**WORK REQUIRED**: Rewrite the stretch of the listing from the line containing "At what coordinates should I click to accomplish: Click" through the end of the listing, requests included, and shift every coordinate in the answers up by 123. Leave the pictures out.

** Start INPUT FOR THIS TASK **

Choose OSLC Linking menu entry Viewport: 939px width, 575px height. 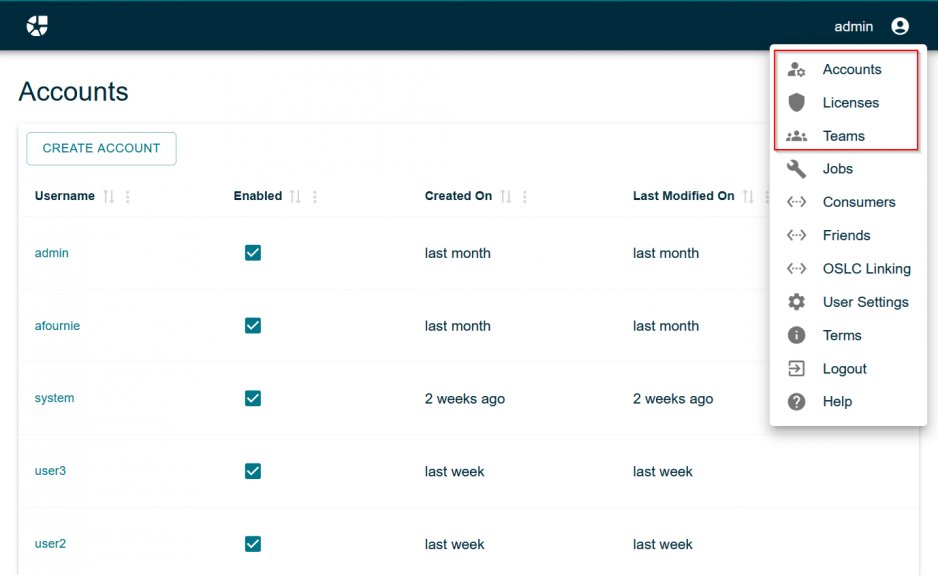coord(866,269)
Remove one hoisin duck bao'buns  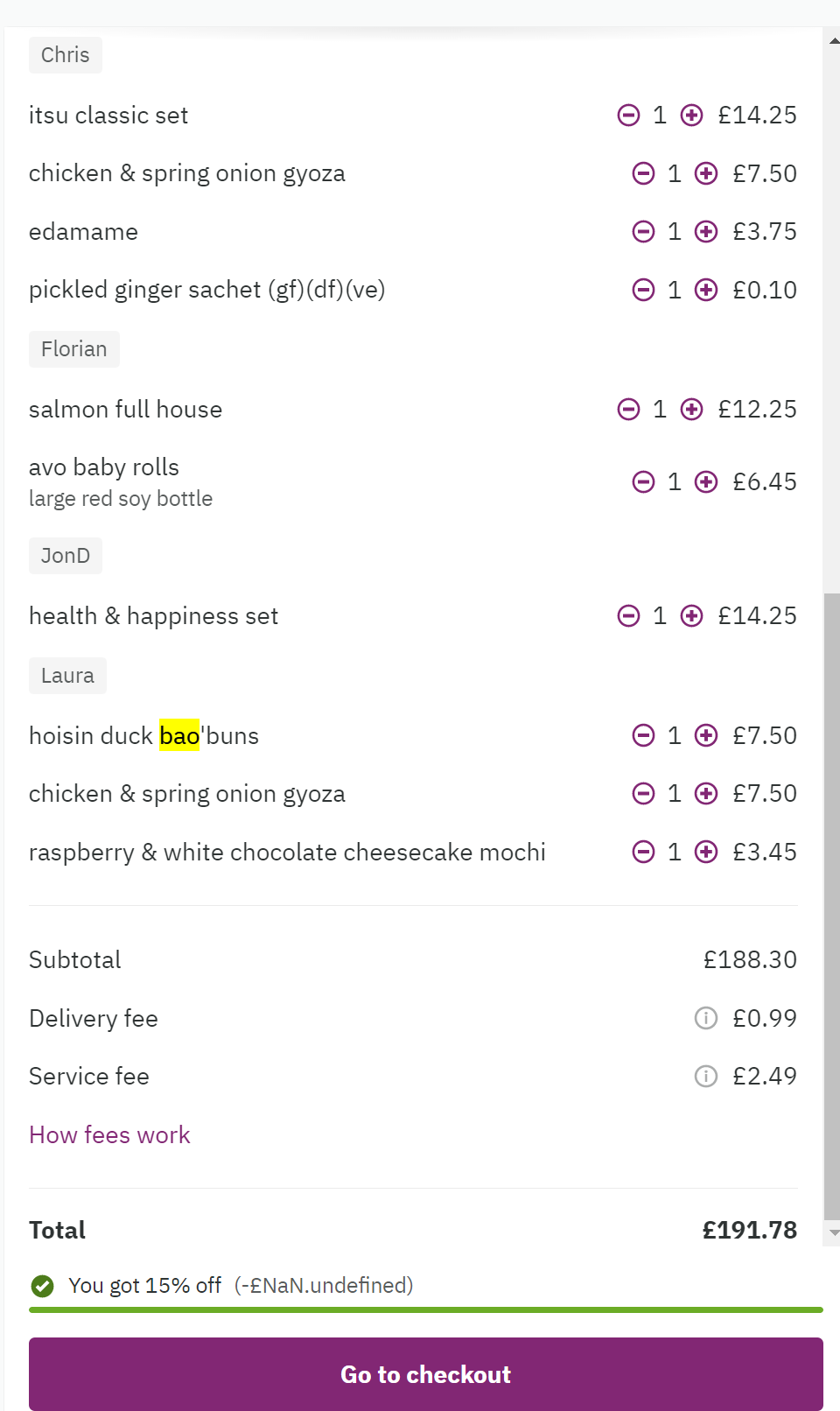click(643, 735)
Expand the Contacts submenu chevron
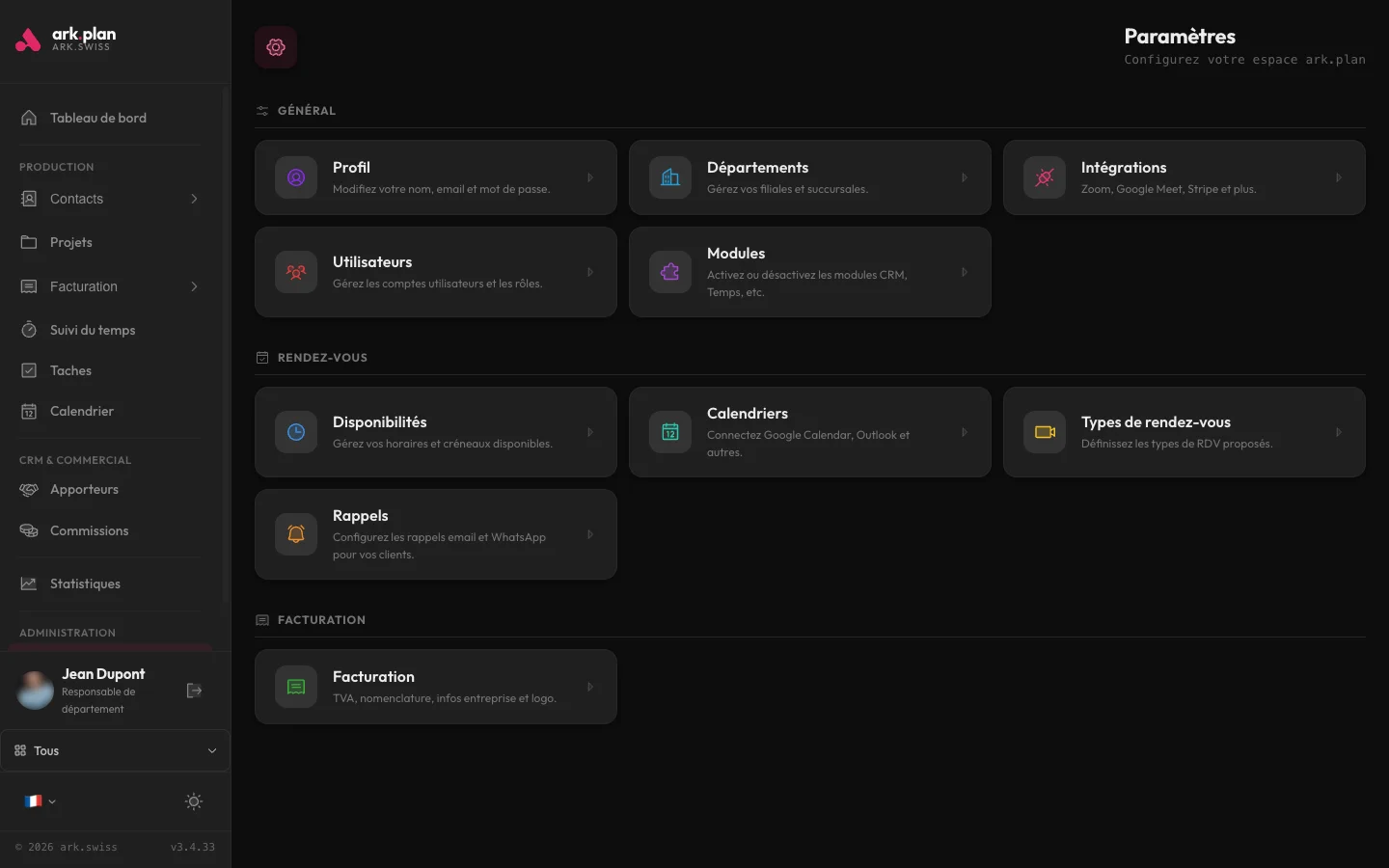This screenshot has height=868, width=1389. (194, 199)
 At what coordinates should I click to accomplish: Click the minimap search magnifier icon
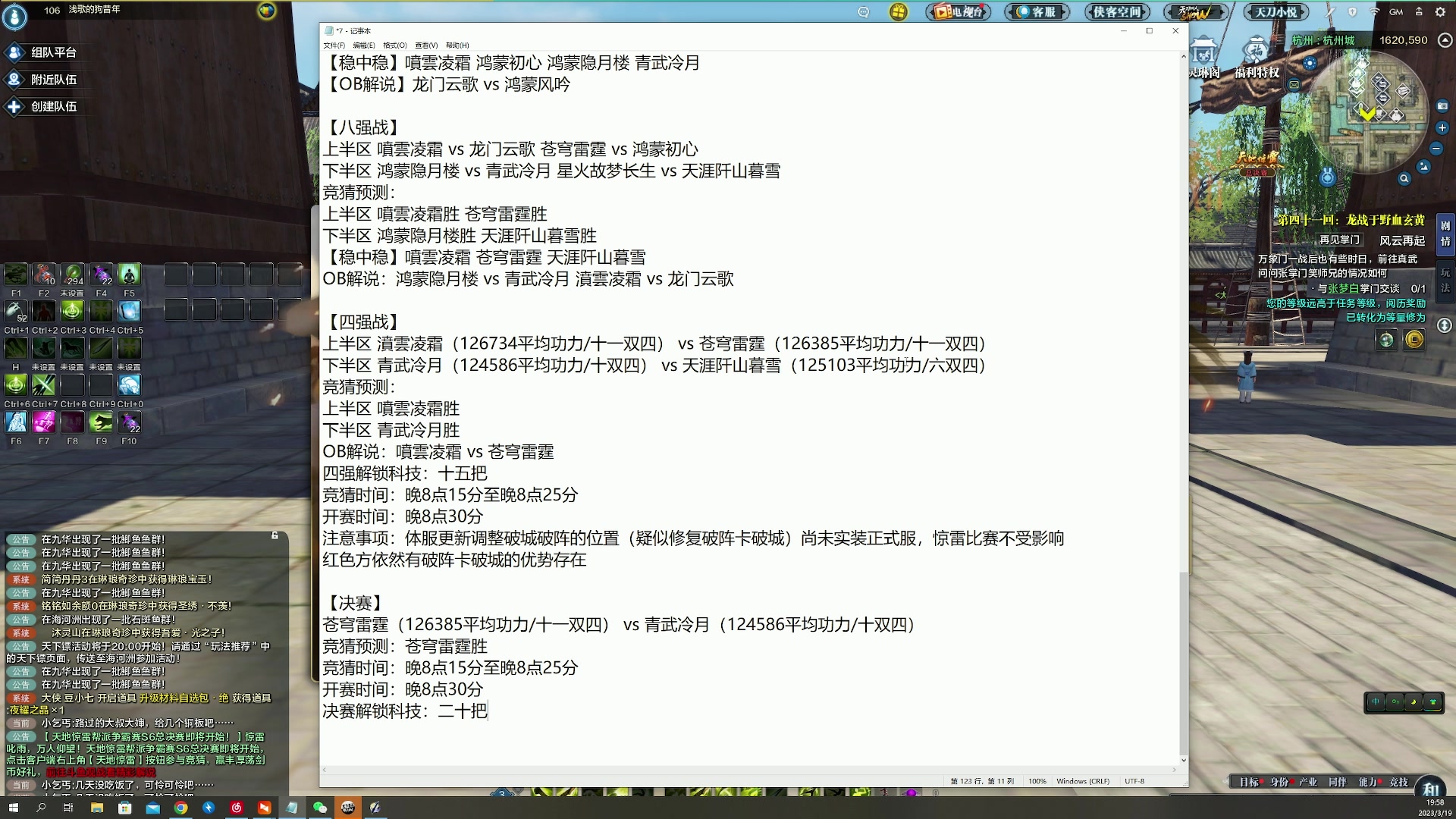click(1404, 179)
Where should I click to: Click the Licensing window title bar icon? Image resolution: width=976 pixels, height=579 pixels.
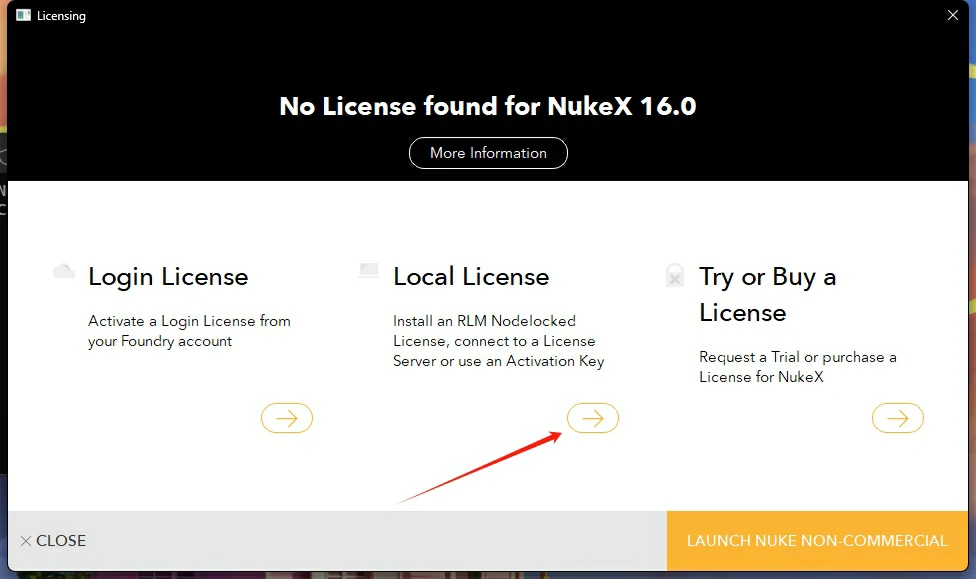23,16
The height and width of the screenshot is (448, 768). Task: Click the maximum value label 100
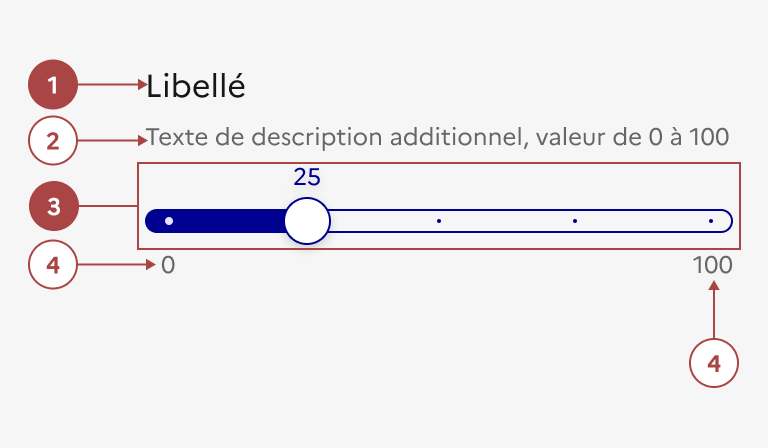(x=711, y=266)
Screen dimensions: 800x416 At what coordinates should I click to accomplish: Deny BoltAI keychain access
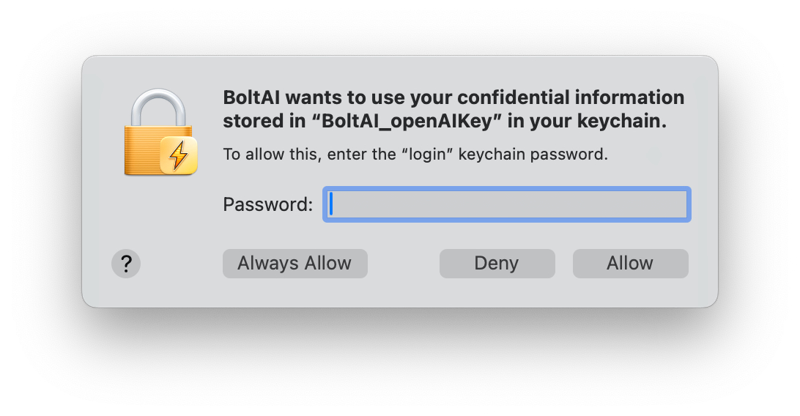click(x=497, y=264)
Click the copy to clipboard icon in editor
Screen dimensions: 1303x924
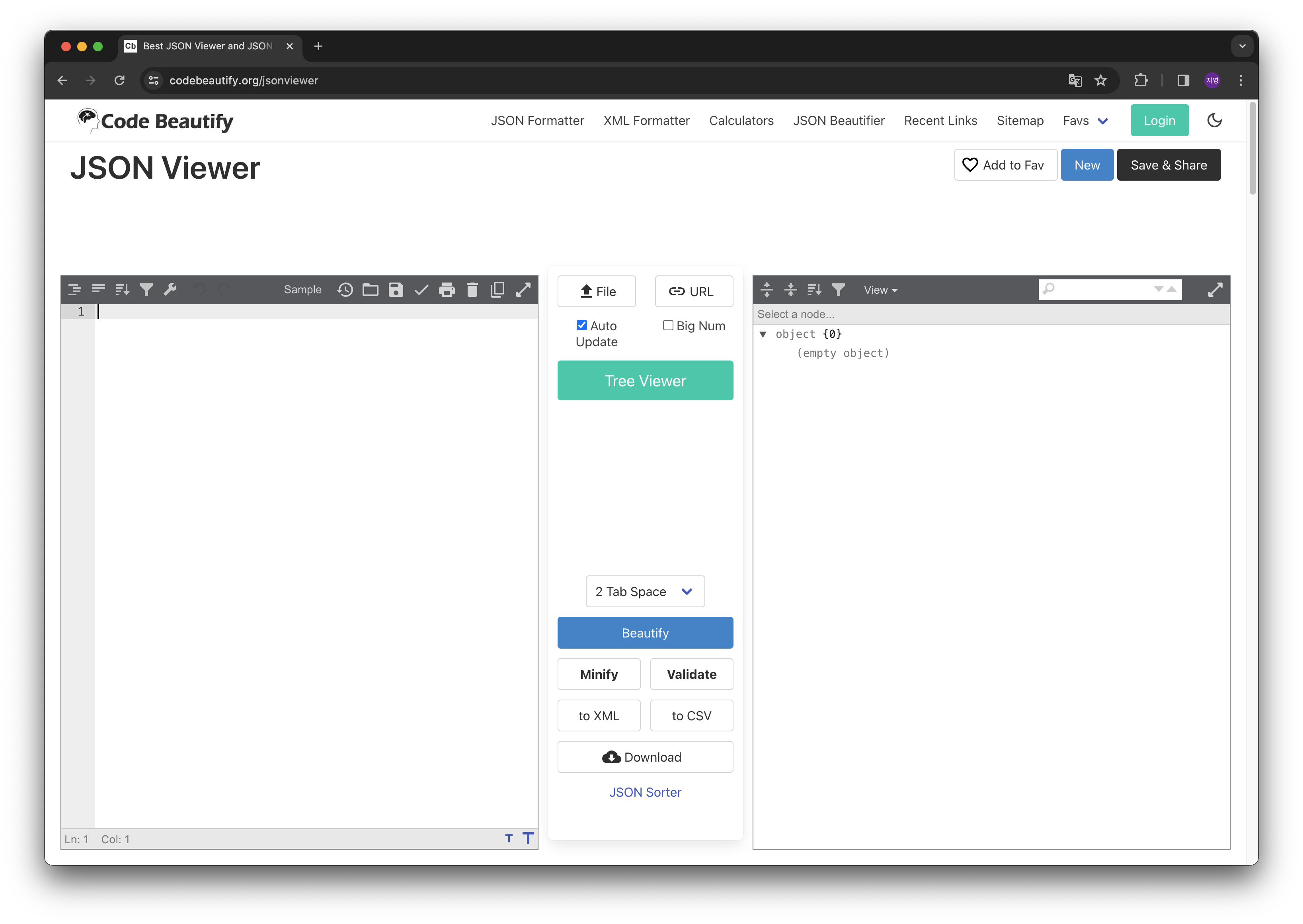tap(497, 290)
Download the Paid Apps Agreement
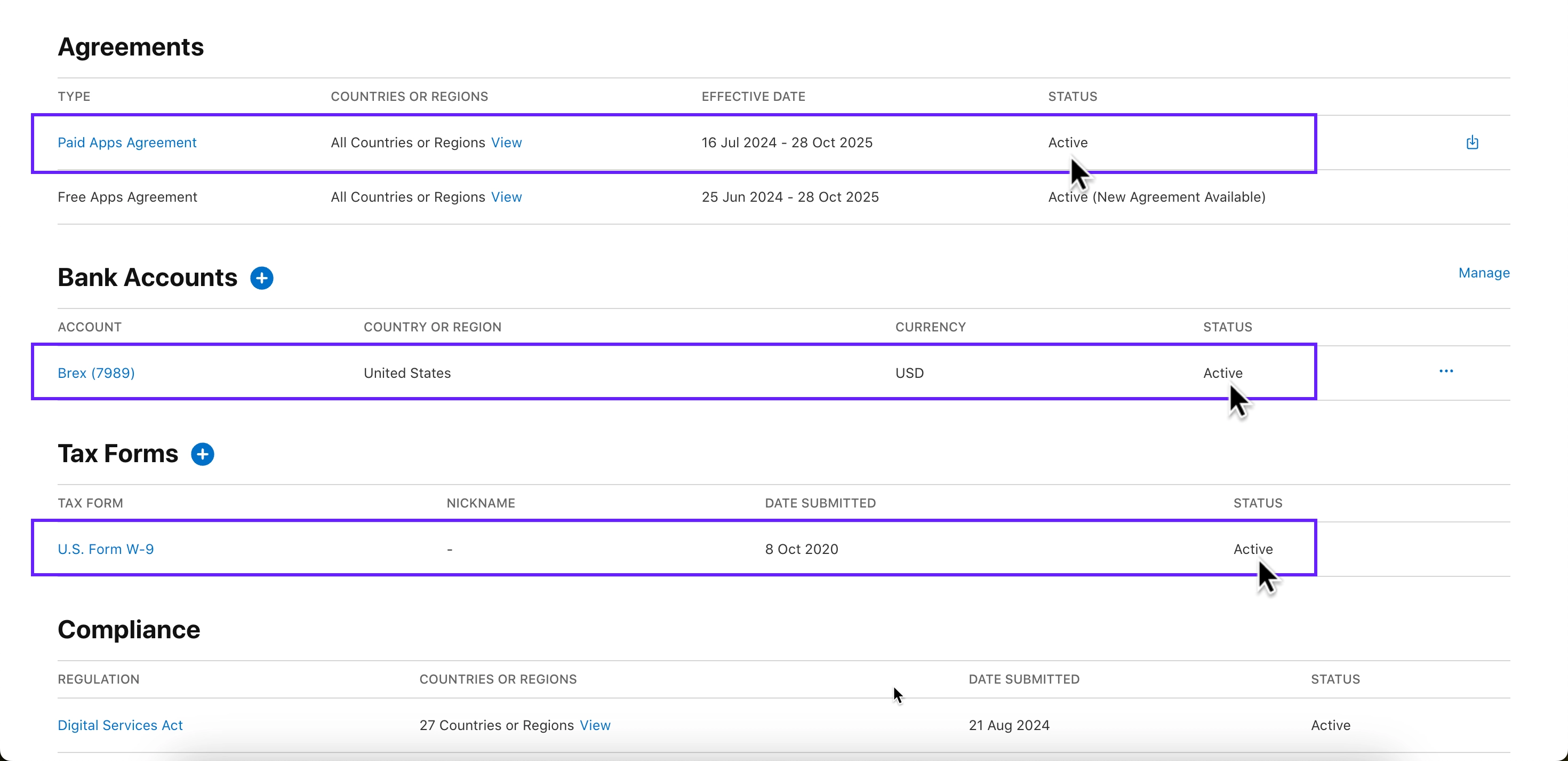 pyautogui.click(x=1472, y=142)
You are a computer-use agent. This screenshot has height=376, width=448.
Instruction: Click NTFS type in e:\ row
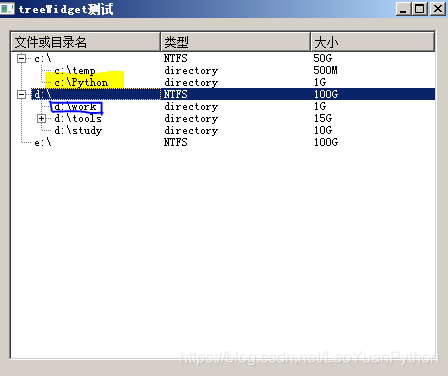[x=176, y=142]
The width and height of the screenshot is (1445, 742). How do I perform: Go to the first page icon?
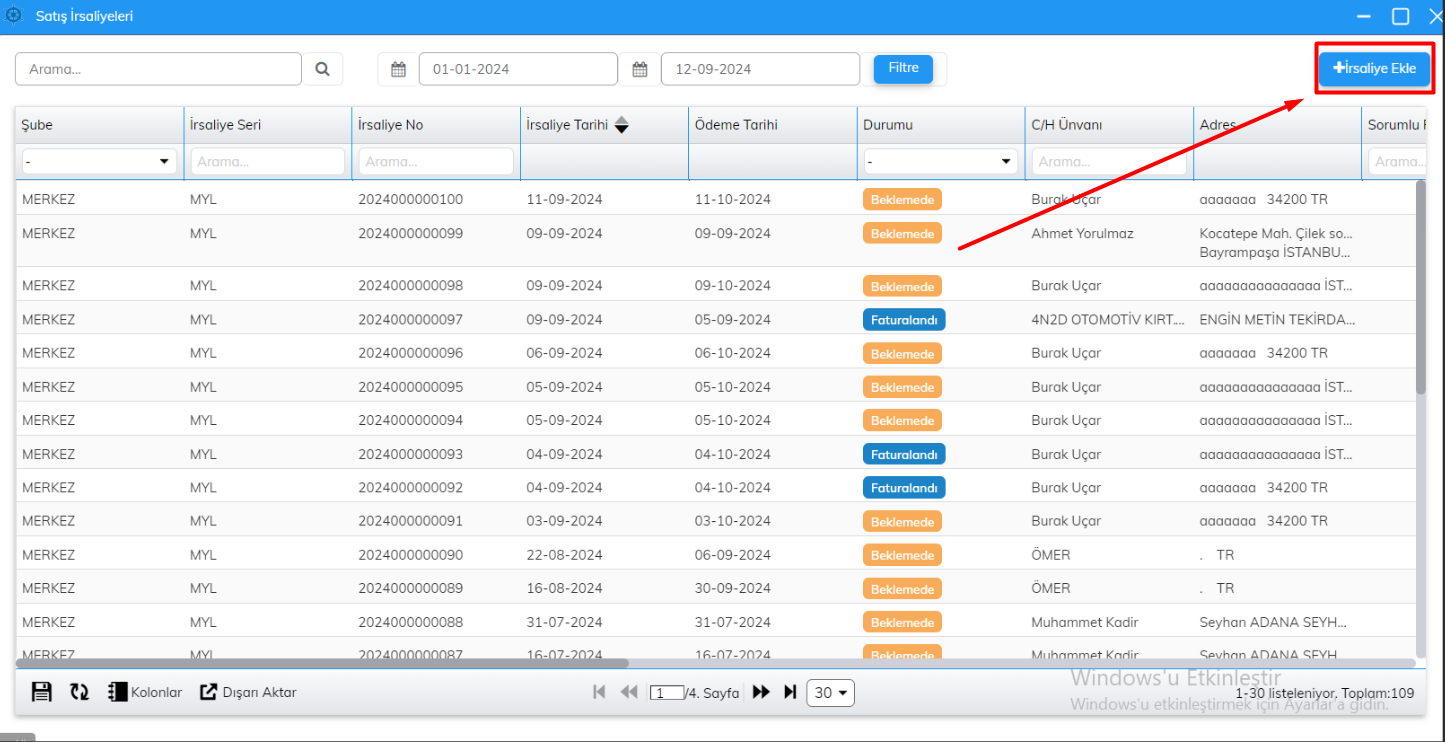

** End INPUT FOR THIS TASK **

**REPLY**:
 At what coordinates should I click to accomplish: Click the minimap search magnifier icon
click(1527, 302)
Where should I click to: Click the Licensing window title bar icon? Image resolution: width=976 pixels, height=579 pixels.
146,139
The height and width of the screenshot is (448, 768). Task: Click the maximum value label 100
(x=834, y=389)
Screen dimensions: 800x416 At what coordinates should I click to accomplish: Deny BoltAI keychain access
click(x=620, y=387)
Click the copy to clipboard icon in editor
Screen dimensions: 1303x924
tap(620, 413)
Download the Paid Apps Agreement
 pyautogui.click(x=1595, y=265)
You are a computer-use agent. This screenshot has height=376, width=448.
Instruction: Click NTFS type in e:\ row
[x=299, y=265]
The width and height of the screenshot is (1445, 742). How do I perform: Go to the first page icon?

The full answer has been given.